* **Required action**: Go through the data and copy every line in which "agent" appears.

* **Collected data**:
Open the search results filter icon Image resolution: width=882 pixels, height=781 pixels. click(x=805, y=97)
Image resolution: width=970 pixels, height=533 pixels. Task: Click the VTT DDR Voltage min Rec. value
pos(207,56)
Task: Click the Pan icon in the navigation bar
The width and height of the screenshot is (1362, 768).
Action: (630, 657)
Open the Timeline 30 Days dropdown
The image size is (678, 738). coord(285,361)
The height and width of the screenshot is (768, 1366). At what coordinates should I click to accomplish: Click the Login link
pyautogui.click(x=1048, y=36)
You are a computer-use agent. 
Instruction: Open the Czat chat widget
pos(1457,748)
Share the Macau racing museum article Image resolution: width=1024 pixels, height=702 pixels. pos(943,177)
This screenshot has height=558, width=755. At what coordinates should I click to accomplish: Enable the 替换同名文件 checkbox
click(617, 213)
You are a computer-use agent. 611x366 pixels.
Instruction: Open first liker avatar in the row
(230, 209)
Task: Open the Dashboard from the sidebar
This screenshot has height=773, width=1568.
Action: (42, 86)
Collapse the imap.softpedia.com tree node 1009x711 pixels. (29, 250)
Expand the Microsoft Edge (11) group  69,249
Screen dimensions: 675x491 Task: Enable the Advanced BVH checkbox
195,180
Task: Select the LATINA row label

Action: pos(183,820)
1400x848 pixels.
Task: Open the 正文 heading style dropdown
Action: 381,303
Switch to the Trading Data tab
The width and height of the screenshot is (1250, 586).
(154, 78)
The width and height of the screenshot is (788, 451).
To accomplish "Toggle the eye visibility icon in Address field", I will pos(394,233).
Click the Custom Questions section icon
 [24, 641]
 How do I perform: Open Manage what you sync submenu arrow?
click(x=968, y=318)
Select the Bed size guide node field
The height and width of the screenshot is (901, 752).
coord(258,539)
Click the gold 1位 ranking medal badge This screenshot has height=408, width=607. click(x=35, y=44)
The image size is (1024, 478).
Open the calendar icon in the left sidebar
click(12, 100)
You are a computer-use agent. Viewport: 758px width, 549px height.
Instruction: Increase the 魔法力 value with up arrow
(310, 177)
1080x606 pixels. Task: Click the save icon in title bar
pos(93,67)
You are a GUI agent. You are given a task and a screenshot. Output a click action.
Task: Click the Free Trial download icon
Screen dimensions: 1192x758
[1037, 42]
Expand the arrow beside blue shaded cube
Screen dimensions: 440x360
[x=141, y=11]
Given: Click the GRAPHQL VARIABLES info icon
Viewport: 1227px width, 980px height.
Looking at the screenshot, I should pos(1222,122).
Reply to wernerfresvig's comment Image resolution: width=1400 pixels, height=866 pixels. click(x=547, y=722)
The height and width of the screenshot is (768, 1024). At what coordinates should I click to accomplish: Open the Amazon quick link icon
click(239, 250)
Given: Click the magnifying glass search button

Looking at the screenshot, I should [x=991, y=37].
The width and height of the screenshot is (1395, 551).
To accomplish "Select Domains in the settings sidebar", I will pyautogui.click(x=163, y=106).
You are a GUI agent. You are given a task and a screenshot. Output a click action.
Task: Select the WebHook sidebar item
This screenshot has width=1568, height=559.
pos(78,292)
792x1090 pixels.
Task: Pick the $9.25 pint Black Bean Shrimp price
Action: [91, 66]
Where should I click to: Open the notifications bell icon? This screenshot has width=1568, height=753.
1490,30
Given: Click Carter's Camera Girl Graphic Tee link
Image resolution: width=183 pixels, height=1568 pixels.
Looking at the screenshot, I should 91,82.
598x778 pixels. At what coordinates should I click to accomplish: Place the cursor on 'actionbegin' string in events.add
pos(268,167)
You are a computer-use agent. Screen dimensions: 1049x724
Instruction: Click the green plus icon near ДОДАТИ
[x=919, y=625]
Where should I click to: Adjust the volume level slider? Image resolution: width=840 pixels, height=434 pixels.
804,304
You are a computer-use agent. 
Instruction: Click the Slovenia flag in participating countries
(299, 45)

* **Your solution**:
You are a computer-use agent. 
You are a computer-use agent. 611x366 pixels.
You are a computer-use agent. Viewport: 758px width, 549px height.
You are a GUI agent. You are given a task and a screenshot. Output a click action.
You are a GUI agent. You are given a task and a screenshot. Output a click action.
You are a computer-use agent. Screen dimensions: 1049x724
You are a computer-use agent. 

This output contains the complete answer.